=== Section Start ===

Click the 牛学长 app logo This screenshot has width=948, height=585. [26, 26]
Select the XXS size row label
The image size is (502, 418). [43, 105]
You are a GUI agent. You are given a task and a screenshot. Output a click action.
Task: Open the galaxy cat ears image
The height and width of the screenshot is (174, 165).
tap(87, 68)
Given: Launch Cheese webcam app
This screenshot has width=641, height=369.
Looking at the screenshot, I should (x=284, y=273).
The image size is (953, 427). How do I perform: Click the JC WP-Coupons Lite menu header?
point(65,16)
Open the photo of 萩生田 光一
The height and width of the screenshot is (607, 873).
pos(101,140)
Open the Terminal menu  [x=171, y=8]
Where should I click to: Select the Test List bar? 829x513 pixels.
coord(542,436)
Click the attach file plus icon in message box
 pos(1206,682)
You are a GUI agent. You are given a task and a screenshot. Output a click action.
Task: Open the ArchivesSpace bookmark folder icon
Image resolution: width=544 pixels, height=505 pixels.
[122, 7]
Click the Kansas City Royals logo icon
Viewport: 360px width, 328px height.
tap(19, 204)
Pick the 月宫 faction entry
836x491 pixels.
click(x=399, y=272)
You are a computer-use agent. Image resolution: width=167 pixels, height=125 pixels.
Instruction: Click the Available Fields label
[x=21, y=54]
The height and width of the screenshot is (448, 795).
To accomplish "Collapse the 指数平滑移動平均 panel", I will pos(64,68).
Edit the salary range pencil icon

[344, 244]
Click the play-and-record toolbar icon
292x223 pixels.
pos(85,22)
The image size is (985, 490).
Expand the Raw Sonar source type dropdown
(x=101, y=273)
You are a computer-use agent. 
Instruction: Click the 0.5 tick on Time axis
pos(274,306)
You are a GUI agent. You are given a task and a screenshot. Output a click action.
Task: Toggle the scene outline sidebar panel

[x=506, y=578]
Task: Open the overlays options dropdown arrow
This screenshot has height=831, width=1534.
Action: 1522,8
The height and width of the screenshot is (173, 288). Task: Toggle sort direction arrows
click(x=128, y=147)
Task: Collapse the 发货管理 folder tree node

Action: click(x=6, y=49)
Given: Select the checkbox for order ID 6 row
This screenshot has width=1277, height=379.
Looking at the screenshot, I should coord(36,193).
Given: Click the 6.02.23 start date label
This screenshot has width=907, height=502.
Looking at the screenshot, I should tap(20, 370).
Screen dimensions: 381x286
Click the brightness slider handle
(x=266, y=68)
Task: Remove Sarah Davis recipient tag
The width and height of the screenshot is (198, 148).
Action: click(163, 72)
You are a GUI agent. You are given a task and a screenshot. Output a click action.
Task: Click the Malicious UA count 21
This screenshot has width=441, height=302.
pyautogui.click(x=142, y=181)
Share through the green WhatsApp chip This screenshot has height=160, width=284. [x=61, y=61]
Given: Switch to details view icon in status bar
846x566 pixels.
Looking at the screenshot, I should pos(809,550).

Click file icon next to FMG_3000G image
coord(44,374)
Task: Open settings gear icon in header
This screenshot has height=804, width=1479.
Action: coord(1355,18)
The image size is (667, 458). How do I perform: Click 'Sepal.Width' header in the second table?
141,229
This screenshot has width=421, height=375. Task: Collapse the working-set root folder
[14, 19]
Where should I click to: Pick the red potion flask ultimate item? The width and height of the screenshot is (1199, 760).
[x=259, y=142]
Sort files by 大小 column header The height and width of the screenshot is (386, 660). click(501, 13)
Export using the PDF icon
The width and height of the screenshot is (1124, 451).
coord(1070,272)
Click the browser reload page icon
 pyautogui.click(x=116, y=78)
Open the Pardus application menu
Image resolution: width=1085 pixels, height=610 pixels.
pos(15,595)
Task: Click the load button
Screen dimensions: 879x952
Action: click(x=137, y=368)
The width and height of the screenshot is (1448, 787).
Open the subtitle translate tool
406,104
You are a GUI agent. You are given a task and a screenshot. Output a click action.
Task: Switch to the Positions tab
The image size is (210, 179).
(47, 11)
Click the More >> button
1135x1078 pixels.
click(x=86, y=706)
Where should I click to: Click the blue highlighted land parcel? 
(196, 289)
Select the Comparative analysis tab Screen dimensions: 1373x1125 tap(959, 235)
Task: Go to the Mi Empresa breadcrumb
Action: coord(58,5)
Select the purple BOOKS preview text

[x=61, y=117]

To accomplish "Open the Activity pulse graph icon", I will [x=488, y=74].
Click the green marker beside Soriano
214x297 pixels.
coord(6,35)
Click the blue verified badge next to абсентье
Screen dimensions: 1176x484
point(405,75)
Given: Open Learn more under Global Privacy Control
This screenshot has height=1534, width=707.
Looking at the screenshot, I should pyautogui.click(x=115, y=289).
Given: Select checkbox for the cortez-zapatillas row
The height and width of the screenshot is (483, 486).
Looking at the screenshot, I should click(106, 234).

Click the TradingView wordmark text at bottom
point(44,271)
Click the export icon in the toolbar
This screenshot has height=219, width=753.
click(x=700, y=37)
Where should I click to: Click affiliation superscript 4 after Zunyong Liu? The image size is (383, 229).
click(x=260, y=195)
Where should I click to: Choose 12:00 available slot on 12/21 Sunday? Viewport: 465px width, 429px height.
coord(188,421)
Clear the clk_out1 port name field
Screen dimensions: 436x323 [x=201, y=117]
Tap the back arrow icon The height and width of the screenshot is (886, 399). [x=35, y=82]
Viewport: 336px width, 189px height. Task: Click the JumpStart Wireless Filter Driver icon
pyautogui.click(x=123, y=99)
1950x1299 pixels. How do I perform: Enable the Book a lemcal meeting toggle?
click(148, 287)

=== Section End ===

Collect the lines of the records that include the string "Switch".

> [RESPONSE TO THE EXERCISE]:
Given: Switch to details view icon in status bar
Task: Switch to the Positions tab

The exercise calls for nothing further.